Abdulrahman Alsuhaibani, Executive Director of Archaeology, Conservation and Collections at the Royal Commission for AlUla (RCU), said:
“This summit was exceptional. It was unique.”
“We discussed topics vital to the future of archaeology with a broader perspective – and I hope we continue the discussion.”
Organized by RCU, the World Archaeology Summit included over 80 speakers and 50 youth delegates who participated in the Future Forum. They represented 167 institutions including 65 universities and a gender ratio of 47% female to 53% male.
A new prize for young archaeologists was announced on the summit’s final day – the AlUla World Archaeology Summit Award of Excellence. This prestigious award is to be given at future summits and will promote the science of archaeology, Dr. Alsuhaibani said, explaining more details will be announced later.
AlUla’s in Saudi Arabia is a hub of archaeological activity, and RCU is sponsoring one of the world’s largest archaeological research programs across AlUla and Khaybar with 12 current surveys, excavations, and specialist projects. Rich cultural landscapes are being revealed, including funerary avenues, mustatils, ancient cities, inscriptions in 10 languages, rock art, and complex agricultural practices. In 2008, AlUla’s Hegra was inscribed as Saudi Arabia’s first UNESCO World Heritage Site.
AlUla Shines a Light On the Future Through Archaeology
This gathering of leaders from academia, government, non-government organizations, industry, and young people representing the next generation of archaeologists was created to not only enrich the archaeological community and help protect shared history but also to open up a larger reflection of what and how archaeology, and more broadly cultural heritage, can contribute to transformational changes in society.
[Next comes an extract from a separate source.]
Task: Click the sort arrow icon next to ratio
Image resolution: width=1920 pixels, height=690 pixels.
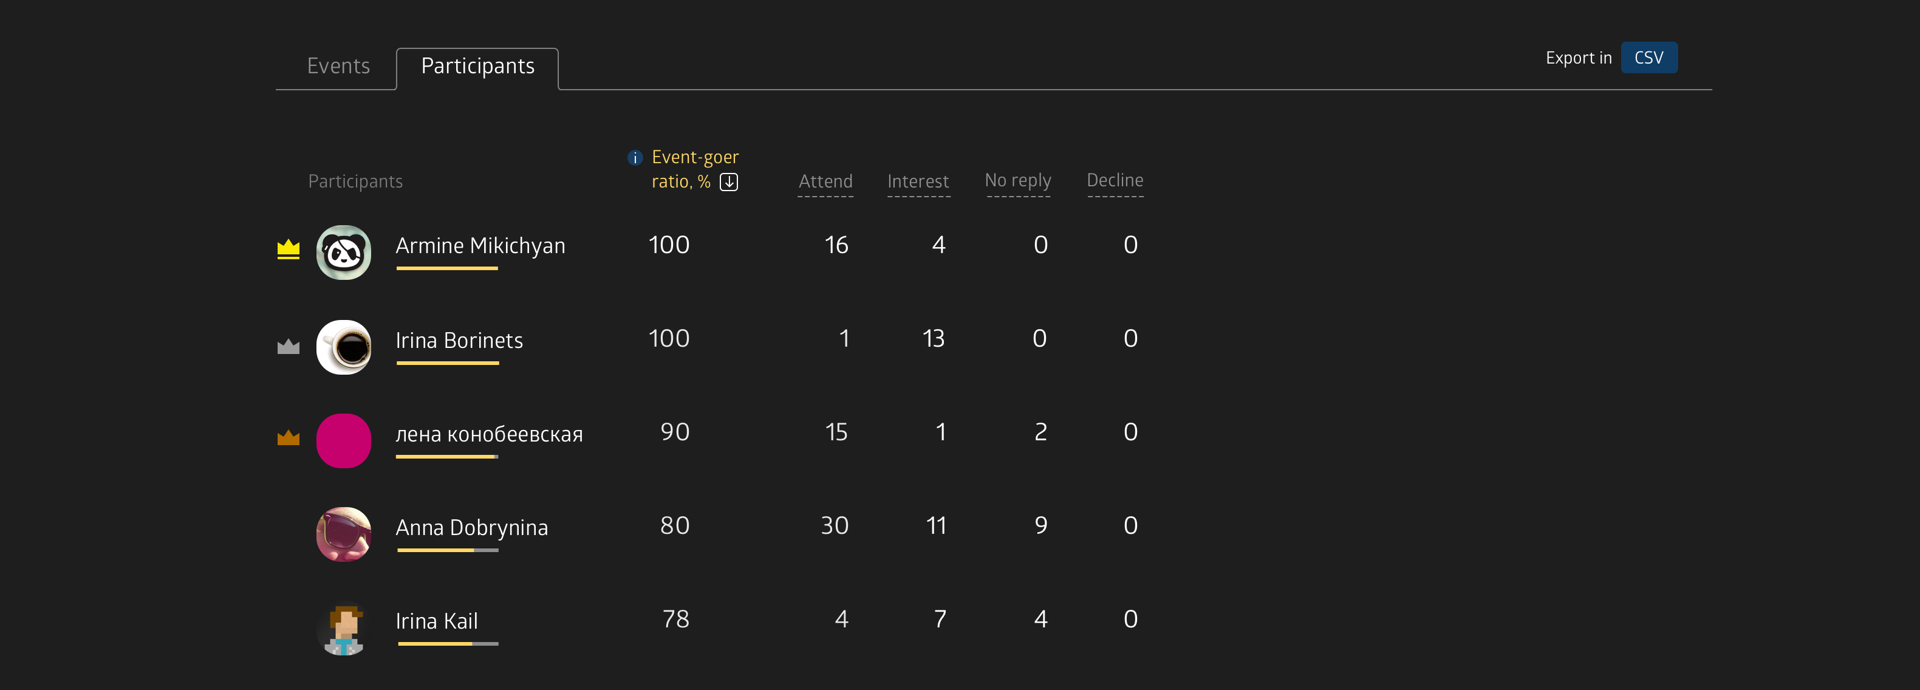Action: [x=729, y=182]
It offered delegates a platform for advancing archaeology and cultural heritage management in their interface with other disciplines.
With future being the theme of how archaeology which is normally thought of as history as the summit’s guiding force, young people engaged in a Future Forum platform through meaningful dialogue and debate about the future of archaeology. It offered a space for them to develop their own perspectives and ideas and contribute to the conversation in fundamental ways.
AlUla: The World’s Masterpiece
The city of AlUla is a place of extraordinary human and natural heritage, referred to as the World’s Masterpiece. It is a living museum of preserved tombs, sandstone outcrops, historic dwellings, and monuments, both natural and human-made, that hold 200,000 years of largely unexplored human history. The Kingdom of Saudi Arabia has long been a crossroads of ancient civilizations — a place of deep history, but one that is constantly evolving.
AlUla became a vital crossroads along the famous incense-trading routes running from southern Arabia, north into Egypt, and beyond. With oases dotting the area, it offered a much-needed respite for weary travelers, becoming a popular place to rest, commune. and recharge.
It was also capital of the ancient kingdoms of Dadan and Lihyan, which controlled the caravan trade. Hegra and was the principal southern city of the Nabataean kingdom, famed for its spectacular monumental tombs. Today, Old Town AlUla is an abandoned labyrinth of streets tightly packed to create a defensive wall, and seemingly built over an ancient settlement.
This largely undiscovered expanse holds a timeless mystery that has been carried through its complex history. Layer upon layer of human history and a wealth of natural wonders are waiting to be explored, from dramatic rock formations and sand-swept dunes to archaeological ruins that trace the lives of the ancient cultures who built cities here.